Bribery refers to the act of giving an incentive to influence someone’s actions. It is often a financial incentive but that is not always the case. Bribes create a culture of corruption and unfairness. Anti-bribery legislation is put in place by organisations and government bodies to identify and combat bribery.

The former president of the United States, billionaire Donald Trump, has been in the news over recent years accused of various financial crimes, including an attempt to bribe and put pressure on two Michigan officials not to sign papers to verify the 2020 election results. The world has also watched on during his landmark criminal trial this April, which has seen him accused of falsifying accounts and paying ‘hush money’ to a former adult film star.

Whether the former US president is found guilty or not, this landmark trial has seeded in the minds of people across the globe, that bribery and corruption continue to be problems in the world of politics and business in 2024.

The future of anti bribery legislations

The Current Landscape of Anti-Bribery Legislation

There is no singular, globally accepted definition of the word bribery. However, bribery is widely regarded as giving someone an incentive (financial or otherwise) to perform (or agree to perform) their functions or role in a way that is improper or unfair. It could also be given to reward them for having already done so. 

Acts of bribery can be split into two distinct categories:

  • Active bribery
  • Passive bribery

When an individual offers, promises or provides a bribe, this is called active bribery. 

When an individual requests, takes or accepts a bribe, this is called passive bribery.

The global connectedness that the internet and international air travel have afforded, means that organisations can work together more easily than ever to meet common goals and identify issues that need to be addressed. 

Bribery continues to be an issue in:

  • Politics
  • Business
  • Sports
  • The financial sector

Anti-bribery defines the key principles that go against bribery and corruption. Businesses may be required to have a specific policy against bribery and others may opt to have one, even if it is not a requirement.

========

• Set task: Please state what the bribery text calls it when an individual requests, takes or accepts a bribe.

• Rows:
========

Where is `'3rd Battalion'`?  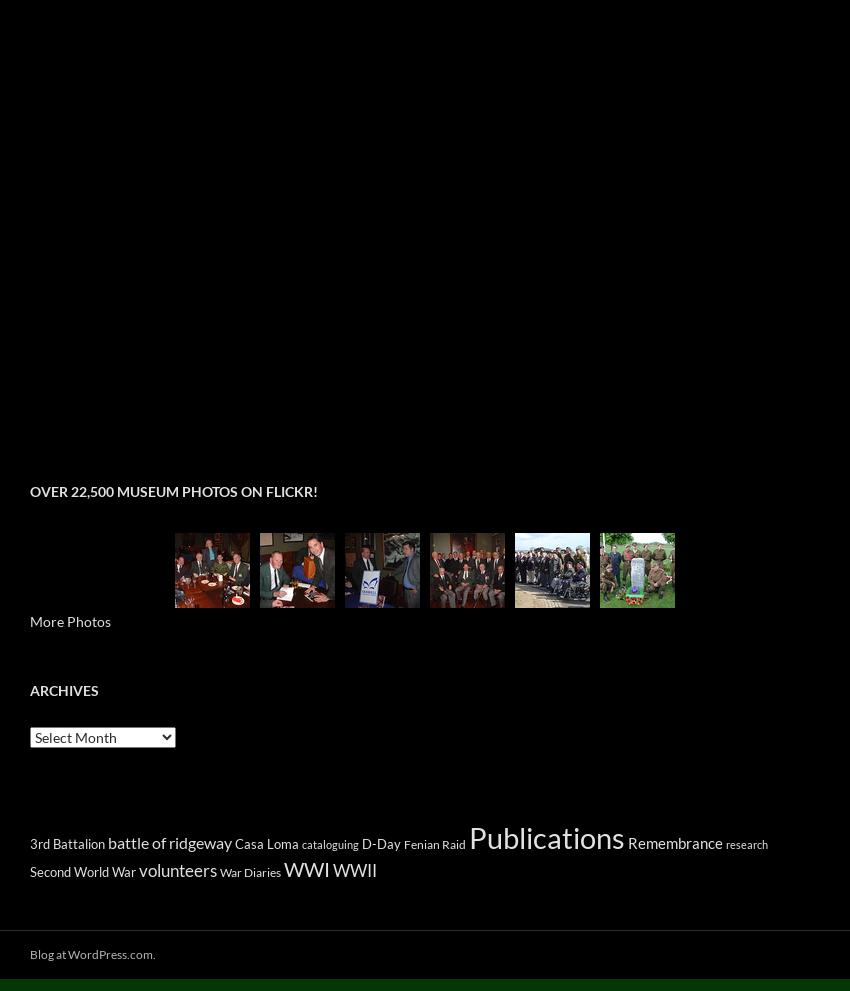
'3rd Battalion' is located at coordinates (67, 843).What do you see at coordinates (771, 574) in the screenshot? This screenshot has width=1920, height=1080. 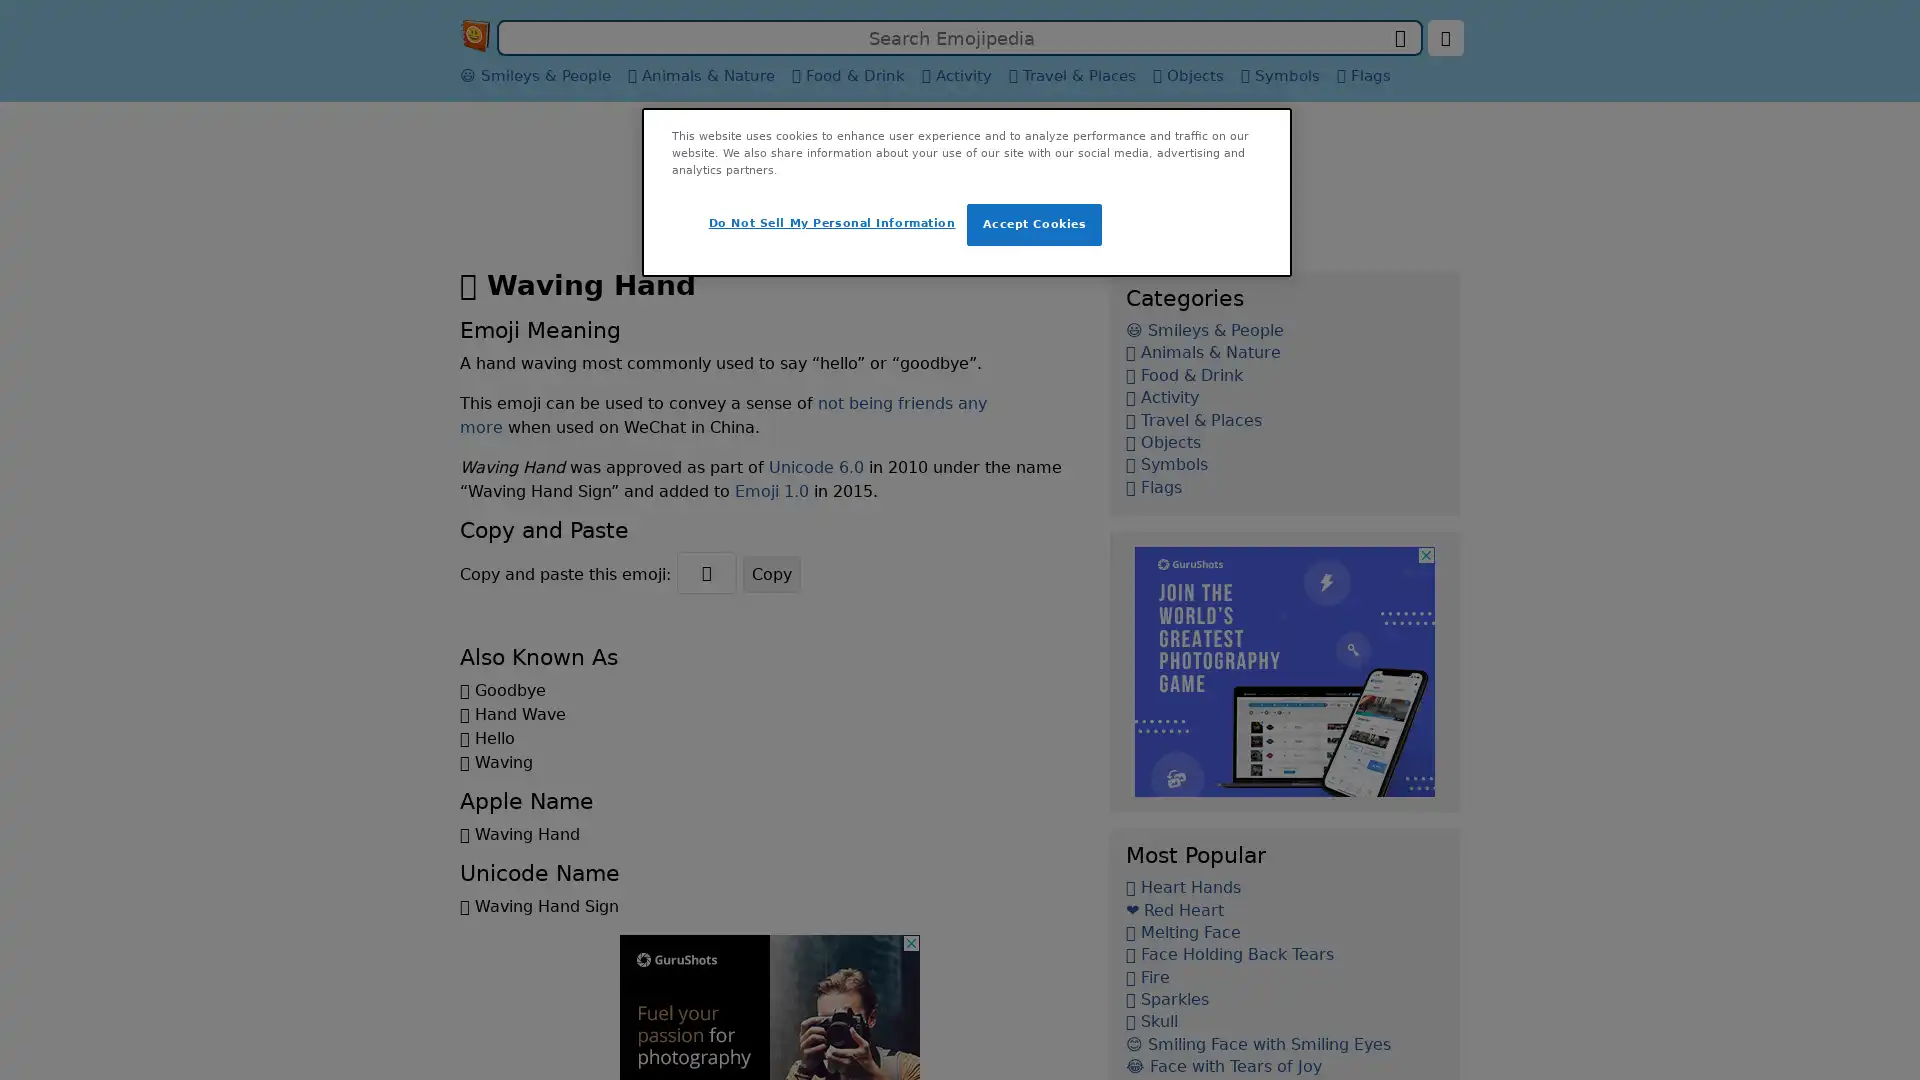 I see `Copy` at bounding box center [771, 574].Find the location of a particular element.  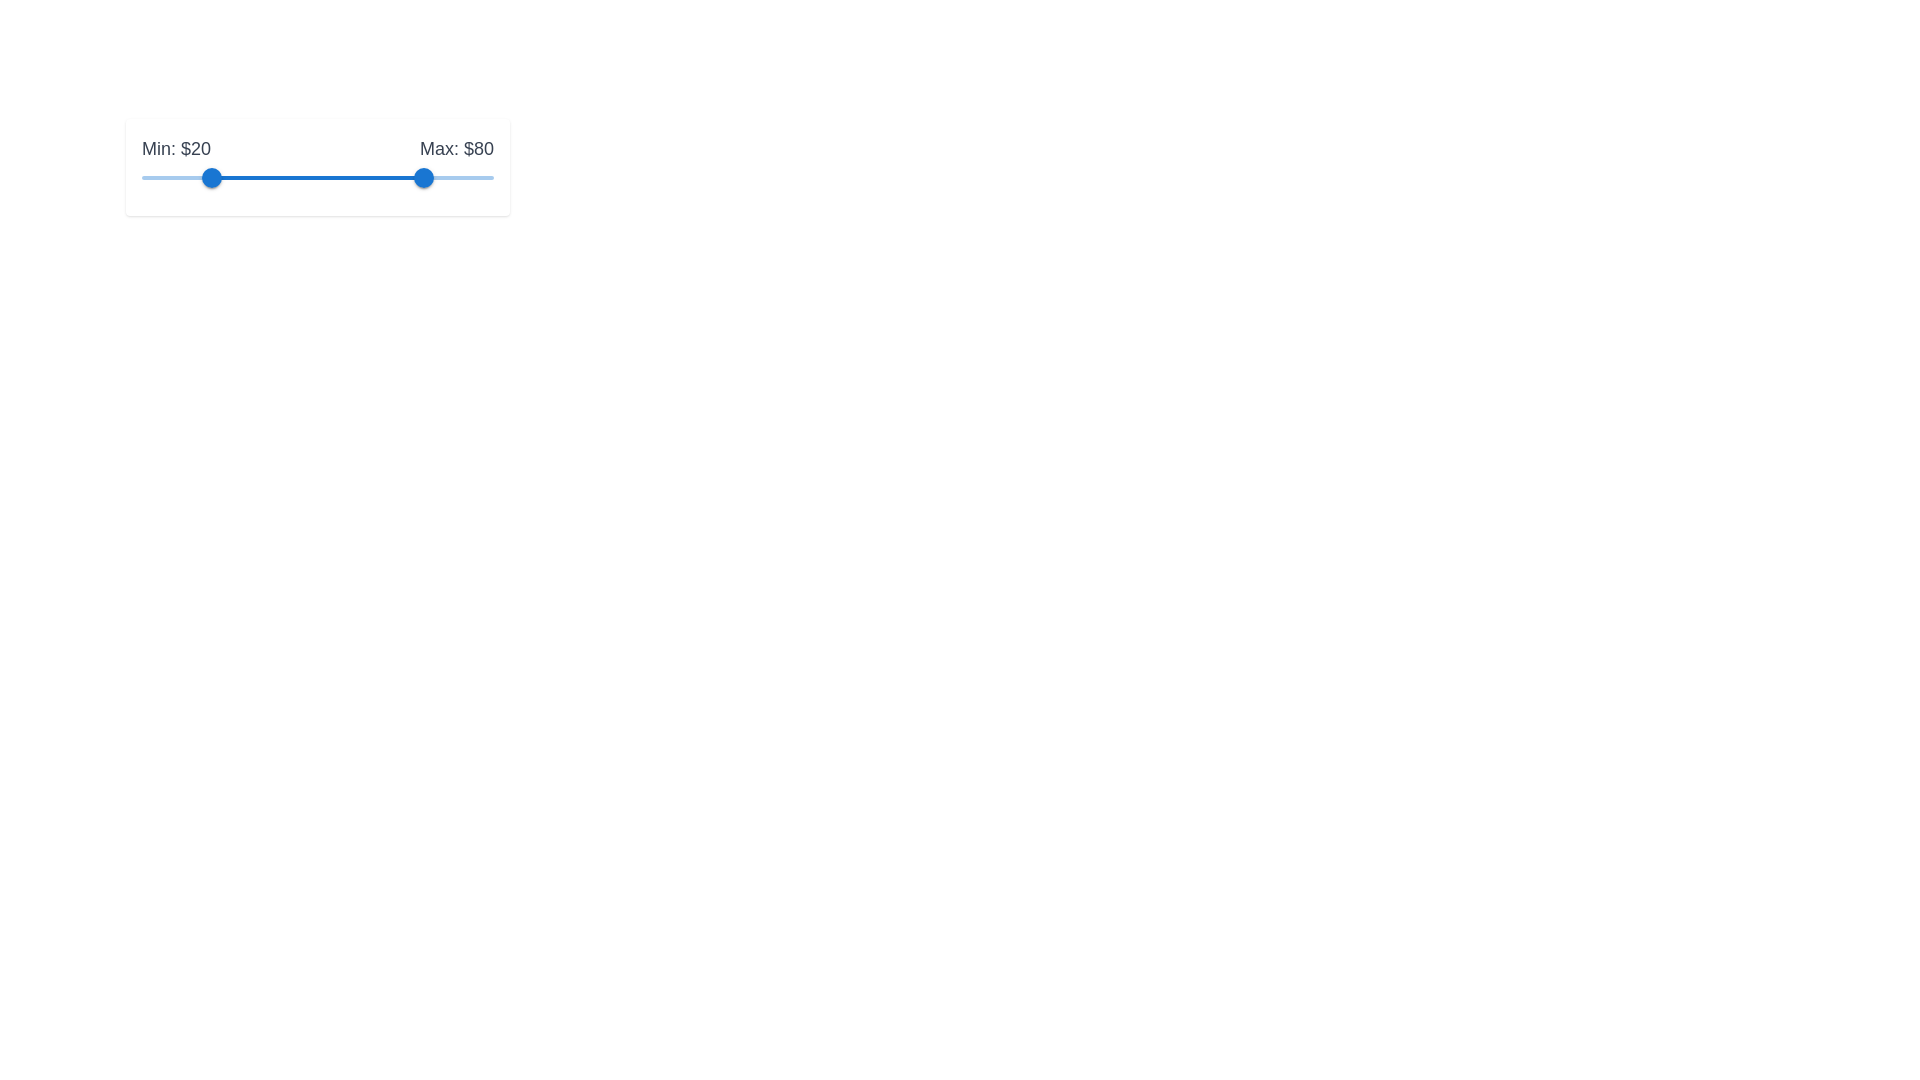

the slider is located at coordinates (432, 176).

========

• The result: Passive bribery.